Eine Einstellung, die ihn zurzeit im Riesentorlauf und Slalom unschlagbar macht. Die gesamte Ski-Welt staunt über das Phänomen Hirscher. Fünf Saisonsiege hat er in diesem Winter schon gefeiert. Mit 725 Punkten führt er überlegen den Gesamtweltcup an. Er ist unsere heißeste Aktie, nach Benni Raich 2006 endlich wieder den Gesamtweltcup zu holen. Sein Vorsprung vor Titelverteidiger Ivica Kostelic beträgt schon 230 Zähler. Einen derart großen Punktepolster hat es zu diesem Zeitpunkt der Saison das letzte Mal im Jahr 2005 gegeben.
Er bleibt cool
In die Favoritenrolle lässt sich Marcel aber nicht drängen: „Da fahren noch viele andere gute Rennläufer den Berg hinunter, bis das für mich ein Thema wird“, erklärt er cool. Seine Lockerheit und Gleichgültigkeit ist nicht gespielt, die hat er sich bewusst angeeignet. Das hat in erster Linie auch mit seinem Umfeld zu tun. Mit den ÖSV-Trainern herrscht bestes Einvernehmen, um die Vermarktung kümmert sich eine Agentur. Marcel: „Ich brauch mich nur auf das Wesentliche zu konzentrieren: schnell Skifahren.“
Vater Ferdinand ist das Mastermind
Mastermind hinter dem Erfolgslauf ist aber sein Vater Ferdinand. Er hat ihn zur Nummer eins geformt. Der Herr Papa ist immer dabei, gibt vor Rennen die letzten Tipps und gleich danach wird analysiert. Zweiter wichtiger Faktor im Leben von Hirscher ist seine Freundin Laura. Seit dreieinhalb Jahren sind die beiden ein Paar. Bei Rennen sieht man das fesche Teilzeit-Model selten. Marcel im Scherz: „Bei uns im ÖSV-Team herrscht Sex-Verbot!“ Bis Donnerstag gönnt sich Hirscher mit Laura eine Auszeit.
Auch um seine Mutter wieder aufzubauen …
Vater: "Mein Sohn geht immer ans Limit!"
ÖSTERREICH: Marcel beweist unglaubliche mentale Stärke, wenn es um die Wurst geht. Woher hat er das – vom Papa, von der Mama geerbt oder gelernt?
Ferdinand Hirscher: Ich glaub, dass es daher kommt, dass der Marcel von klein auf gelernt hat, immer sein Bestes zu geben. Und wenn du lernst, immer ans Limit zu gehen, dann ist es leichter, Rennen zu gewinnen, dann kann man, nicht immer, aber immer wieder, auch das Glück zwingen.

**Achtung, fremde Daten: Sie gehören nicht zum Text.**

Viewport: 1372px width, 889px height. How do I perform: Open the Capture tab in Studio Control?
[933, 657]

ÖSTERREICH: Stichwort Glück: Warum gelingt es Marcel so gut, mit dem wachsenden Erfolgsdruck umzugehen?
Hirscher: Dieses Gefasel vom Druck höre ich nicht gern. In dem Moment, in dem das Fernsehen dabei ist, stehst du sowieso im Mittelpunkt. Und wenn Tausende an der Strecke und Hunderttausende im Fernsehen zuschauen, dann ist für Marcel die Herausforderung doppelt so groß, das Beste aus sich und der Situation zu machen.
ÖSTERREICH: Und er schafft es im Stile eines Akrobaten immer wieder, Stürze und Ausfälle zu vermeiden.

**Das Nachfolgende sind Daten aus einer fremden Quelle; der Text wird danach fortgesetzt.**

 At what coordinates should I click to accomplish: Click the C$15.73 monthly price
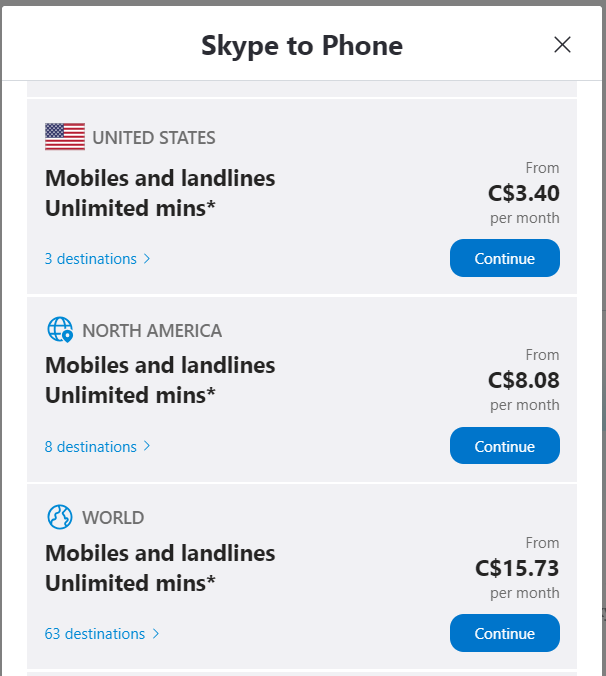(x=517, y=568)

Hirscher: Ja, das hängt auch mit mir zusammen. Ich war selbst früher im Turnsaal, um am Boden, Barren und Reck zu turnen, um meine Körperbeherrschung zu verbessern, weil zum perfekten Skirennlauf auch perfekte Körperbeherrschung gehört. Wenn möglich, gehe ich mit Marcel immer noch zwei, drei Mal die Woche in den Turnsaal.
ÖSTERREICH: Wie groß ist der Druck von oben, den Gesamtweltcup zu holen?
Hirscher: Ich sag so, die große Kugel ist derzeit kein Thema. Wichtig ist, dass sich Marcel auf Slalom und Riesenslalom konzentriert. Wenn er zu viele Rennen fährt, geht das auf Kosten der Kraft, da ist er mit seinen 22 Jahren noch zu jung. Aber mit seinem Leichtgewicht hat es weniger zu tun, dass er keine Speed-Rennen fährt. Vor zwei, drei Jahren hat es auch im Slalom noch geheißen, dass man Masse braucht und viel Gewicht, um überhaupt zu gewinnen. Marcel hat es eindrucksvoll widerlegt, weil er immer die schnellste Linie findet.